Now in order to allow my computer to act as a Gnutella ultrapeer, I had to reconfigure my router, because the router's internal firewall, by default, was configured to disallow straight-through communication except on the most necessary ports. Configuring my computer and it's Internet connection to act as a LimeWire ultrapeer was a two-step process.

The first thing I had to do was reconfigure the Dynex router. The router can be forced to pass, to forward unchanged, communication on selected ports. The primary Gnutella port is 6346, so I told the router to accept LimeWire as an application that would require the router to force passage of packets on port 6346.

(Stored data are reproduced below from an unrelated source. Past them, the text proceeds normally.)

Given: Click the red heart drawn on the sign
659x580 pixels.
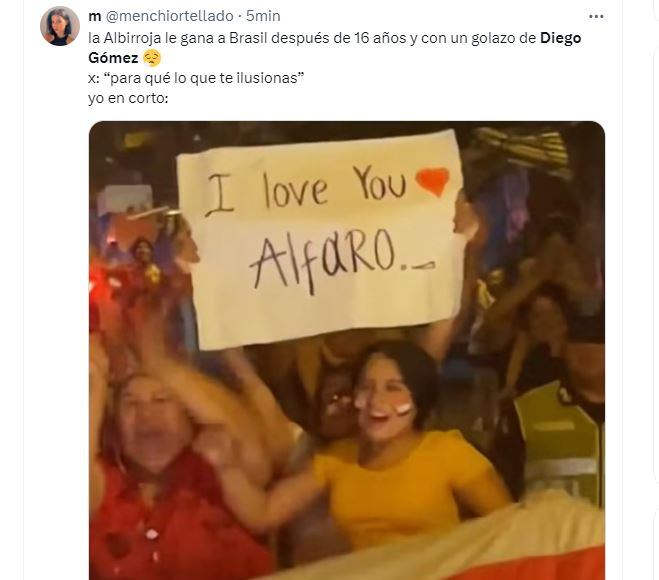Looking at the screenshot, I should click(432, 181).
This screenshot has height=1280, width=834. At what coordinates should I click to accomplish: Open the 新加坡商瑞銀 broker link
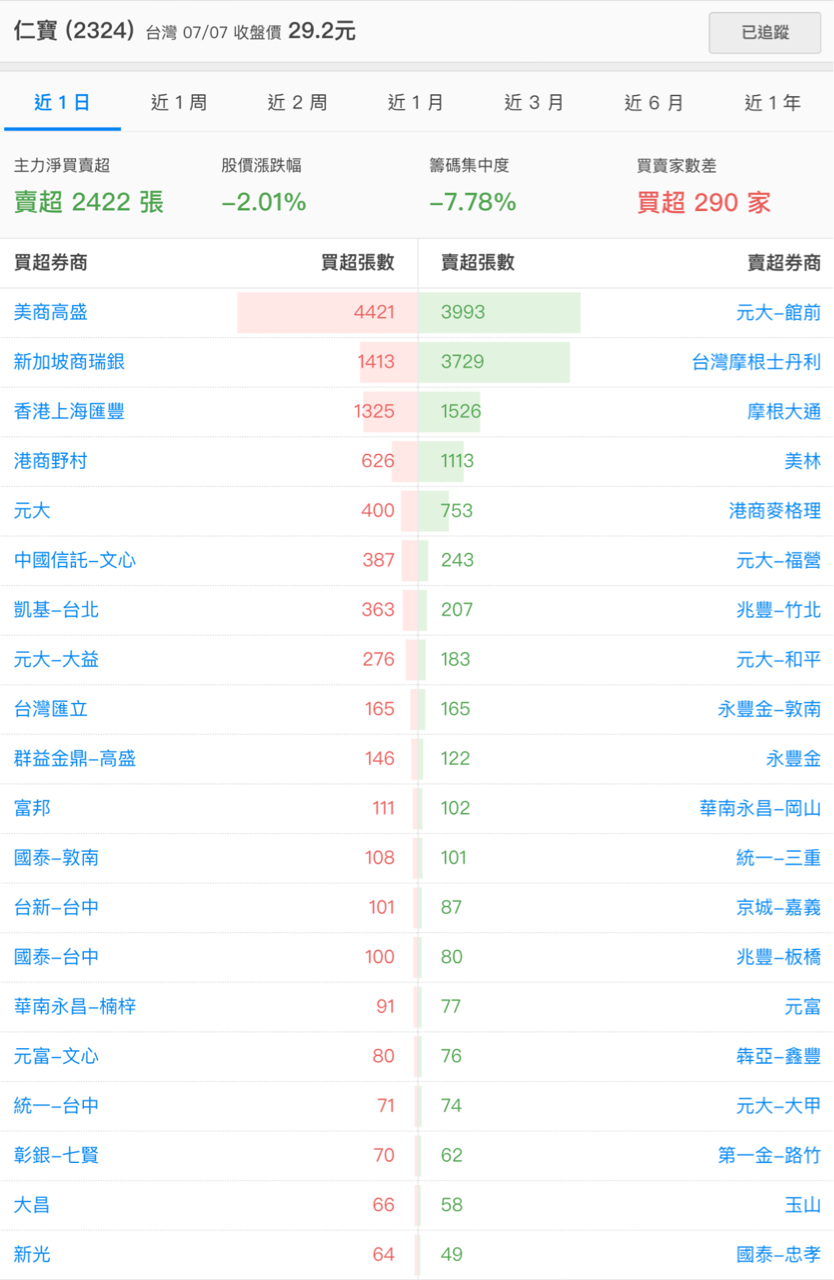pyautogui.click(x=69, y=362)
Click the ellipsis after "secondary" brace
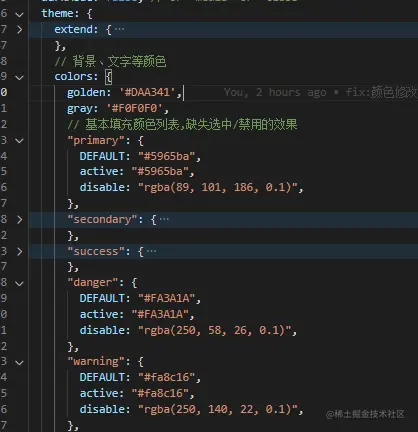 coord(164,219)
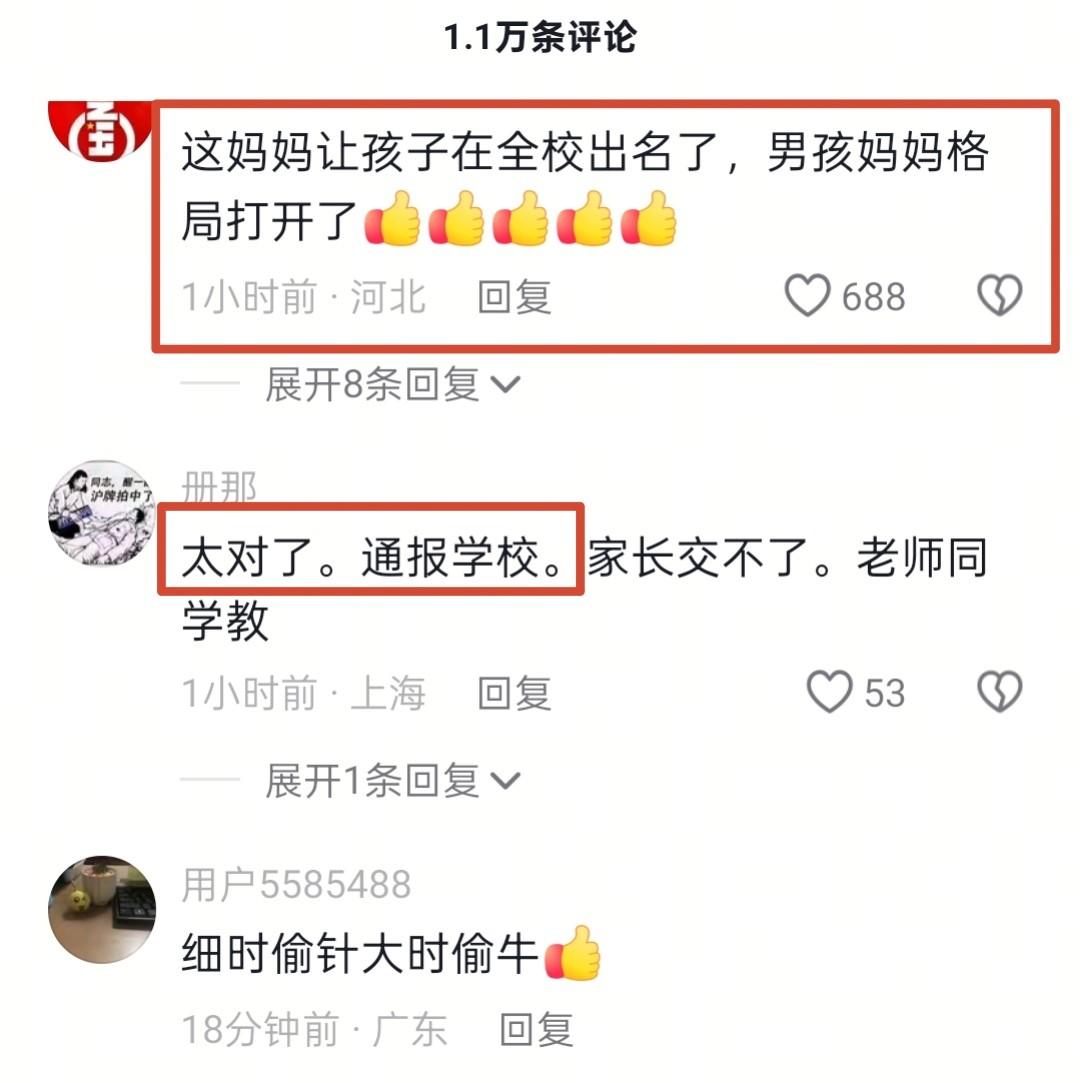Tap thumbs-up emoji in 细时偷针 comment
The image size is (1080, 1083).
point(572,953)
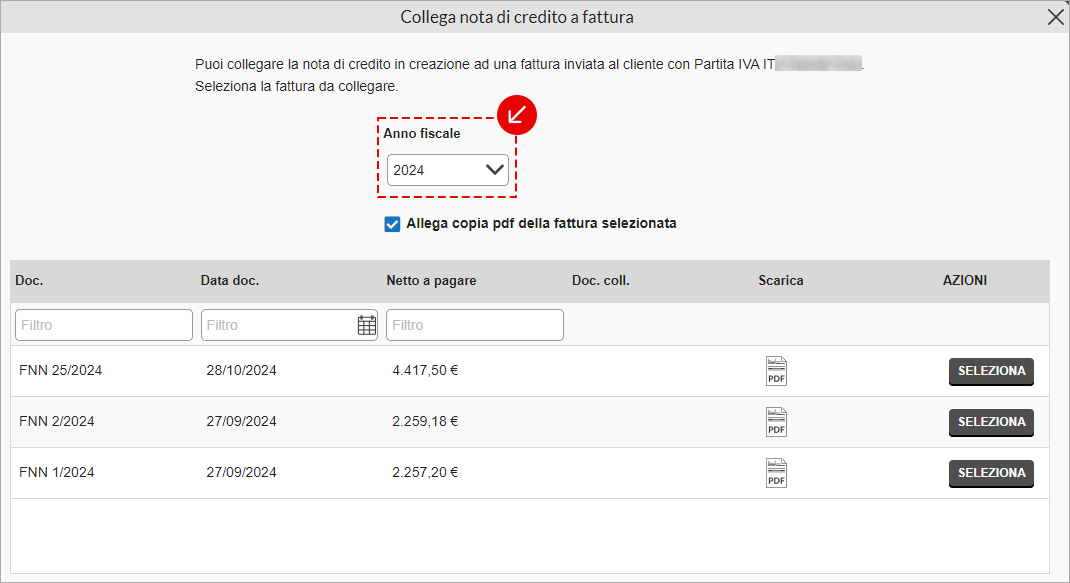Click the red arrow callout badge
This screenshot has width=1070, height=583.
[x=517, y=115]
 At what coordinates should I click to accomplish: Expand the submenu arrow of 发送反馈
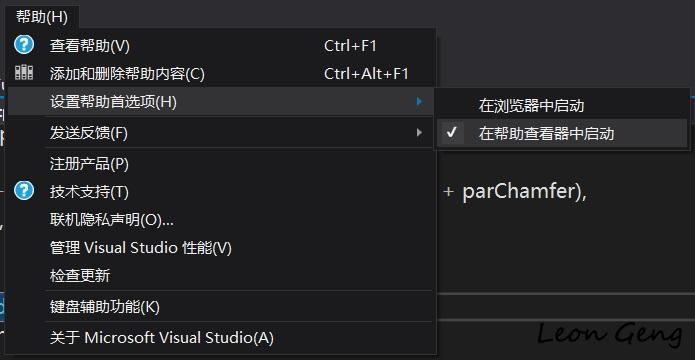point(419,132)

Then I opened LimeWire, and opened Tools->Options->Advanced->Firewall Config, and clicked on "Manual Port Forward," making sure that the port being forwarded was 6346.

Telling my router that it *must* forward all port-6346 messages to LimeWire unaltered, and telling LimeWire that it must listen on port 6346, well, it did the trick! Before I made this change, I was always a leaf under an ultrapeer. After making this change, I have become an ultrapeer.

The key was the router. The router's default settings disallowed the kind of straight-through packet forwarding that LimeWire (or any other Gnutella client) needs in order to provide free, uninhibited access to the network.

I hope this helps everyone. I can provide more technical details, if needed.

But please don't block addresses in the 192.168 range - that's a "solution" that will inhibit my ability to contribute.